People used to tell Colin Bateman he had the perfect job. Well, what’s not to like about missing the English winters and being paid to watch sport around the world?
As a cricket correspondent for the Daily Express, he followed the team around places such as Australia, South Africa, India and the West Indies all expenses paid. Members of the Barmy Army, the band of fans who loyally support England through thick and thin, used to say to him: “Need someone to carry your bags?”
Then there were the trips across the Channel to report on the Tour de France – and the chance to sample some of the continent’s best food and wine. In 2011, Colin switched from cricket to become the Olympic correspondent at the Express to enjoy the excitement of London 2012 and the intrigue of the Winter Games in Sochi two years later.
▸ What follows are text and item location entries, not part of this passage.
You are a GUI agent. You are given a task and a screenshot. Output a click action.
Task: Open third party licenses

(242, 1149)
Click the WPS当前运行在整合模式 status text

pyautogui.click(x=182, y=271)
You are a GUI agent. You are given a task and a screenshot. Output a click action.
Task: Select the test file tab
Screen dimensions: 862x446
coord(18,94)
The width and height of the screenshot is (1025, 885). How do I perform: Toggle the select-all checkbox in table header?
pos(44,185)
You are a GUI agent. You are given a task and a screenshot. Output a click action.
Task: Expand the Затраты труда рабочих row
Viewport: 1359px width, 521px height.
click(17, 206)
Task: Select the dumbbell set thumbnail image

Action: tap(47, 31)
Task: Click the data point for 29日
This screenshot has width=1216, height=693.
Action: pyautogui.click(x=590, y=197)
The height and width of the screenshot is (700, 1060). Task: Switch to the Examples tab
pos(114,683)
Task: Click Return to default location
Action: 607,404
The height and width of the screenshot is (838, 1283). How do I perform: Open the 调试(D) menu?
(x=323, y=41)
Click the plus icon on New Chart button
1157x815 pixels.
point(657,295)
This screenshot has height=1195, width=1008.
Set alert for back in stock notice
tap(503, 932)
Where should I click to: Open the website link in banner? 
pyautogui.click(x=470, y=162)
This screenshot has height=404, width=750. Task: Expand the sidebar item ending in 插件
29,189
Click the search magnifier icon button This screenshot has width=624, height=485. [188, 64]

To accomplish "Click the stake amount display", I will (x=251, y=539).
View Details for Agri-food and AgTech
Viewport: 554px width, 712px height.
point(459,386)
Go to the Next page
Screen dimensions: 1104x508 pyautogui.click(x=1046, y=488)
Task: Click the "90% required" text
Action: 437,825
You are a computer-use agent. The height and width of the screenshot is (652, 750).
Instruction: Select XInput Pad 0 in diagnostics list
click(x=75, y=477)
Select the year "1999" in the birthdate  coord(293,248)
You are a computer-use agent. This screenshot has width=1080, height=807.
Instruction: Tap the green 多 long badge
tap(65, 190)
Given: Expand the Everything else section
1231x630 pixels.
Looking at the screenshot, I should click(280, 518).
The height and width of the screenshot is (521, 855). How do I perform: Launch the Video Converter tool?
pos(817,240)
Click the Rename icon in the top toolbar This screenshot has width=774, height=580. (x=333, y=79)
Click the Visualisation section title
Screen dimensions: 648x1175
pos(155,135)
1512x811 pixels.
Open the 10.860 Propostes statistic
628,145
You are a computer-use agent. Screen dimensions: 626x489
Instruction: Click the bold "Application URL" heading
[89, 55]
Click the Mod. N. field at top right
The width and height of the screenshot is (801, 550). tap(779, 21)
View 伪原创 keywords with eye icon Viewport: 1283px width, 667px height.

And yet something still nagged away.
No matter how much he enjoyed covering sports and the immediacy of the demands of producing copy for a daily national newspaper, he had always wanted the ultimate writing challenge of producing a novel.
“I guess every journalist thinks that deep down they have a novel somewhere inside them and I was no different.” he says. “Producing 800 words in 45 minutes was never a problem, so what could be so hard about producing 80,000 words over a year or so? I soon discovered exactly what.”
On his 60th birthday, Colin went to see his sports editor at the Daily Express and handed in his notice. He had had enough of travelling, working every weekend and the ever-increasing demands of modern journalism that required writing for the website as much as the newspaper. He wanted to spend more time at the family home in Cranbrook and tackle that long-awaited project of becoming an author of fiction.
“I had written two books previously, but both about sport. I wanted to write something that had nothing to do with sport and where I could let my imagination take charge. I loved reading modern fiction – the likes of Ian Rankin, William Boyd, David Lodge and Ian McEwan – and I wanted to have a crack at it.”
Three years later the result is “A Dreadful Trade”, a thriller set in Sussex and Kent that takes its evocative lead from the county’s history of smuggling, although this is very much a story of today.
Colin will be at The Rye Bookshop on Saturday April 28, 10am-3pm, to talk about his book and sign copies.
The story’s lead character Tom Kidd, who has just lost his job as a journalist and been kicked out of the matrimonial home, takes himself off to a holiday let on the coast to decide what to do next in his life only to find himself embroiled in in the mysterious death of a young artist and the sinister world of smuggling.
A body is washed up at a secretive scientific research site near Dover but the police do not seem interested. Kidd wonders why. The dead man’s girlfriend is also convinced there is more to it than accidental death by drowning. But when Kidd starts asking a few questions, the close-knit local community does not take too kindly to this outsider prying into their business.
While set predominantly around the Cinque Ports, the story also takes us into scientific work surrounding rare orchids at the Royal Botanic Garden in Edinburgh, a link Colin has been careful to research thoroughly.
“I have good friends who are botanists in Edinburgh and the conservation work they do runs through the book. They also told me about the murky world of plant smuggling, which I never knew existed.”
Now finally published, Colin is discovering that much of the hard work of being an author is selling a novel, although local feedback has been very encouraging.
“A lot of people have told me they really enjoyed it, especially the local flavour to it. A few local book clubs have made it their book of the month, and I am always happy to go along and talk to them about it – and face their criticism if there are bits they don’t like.
“I learned so much – and made so many mistakes initially – writing this first book that I am keen to do another, and I think it would lend itself to a follow up. Simple things like getting geography and timing accurate is so important otherwise the narrative loses credibility.
“Then you have to invent believable characters to populate your story – but not too many otherwise it becomes confusing. You have to give your main characters depth too – and of course, have a bit of a romantic angle. I have done that with a bit of advice from my wife”.
A Dreadful Trade (Edgehill Books) is available in paperback at £9.95 from bookshops, Hartley Dyke Farmshop in Cranbrook or direct from Colin, who will do special reduced rates for book clubs.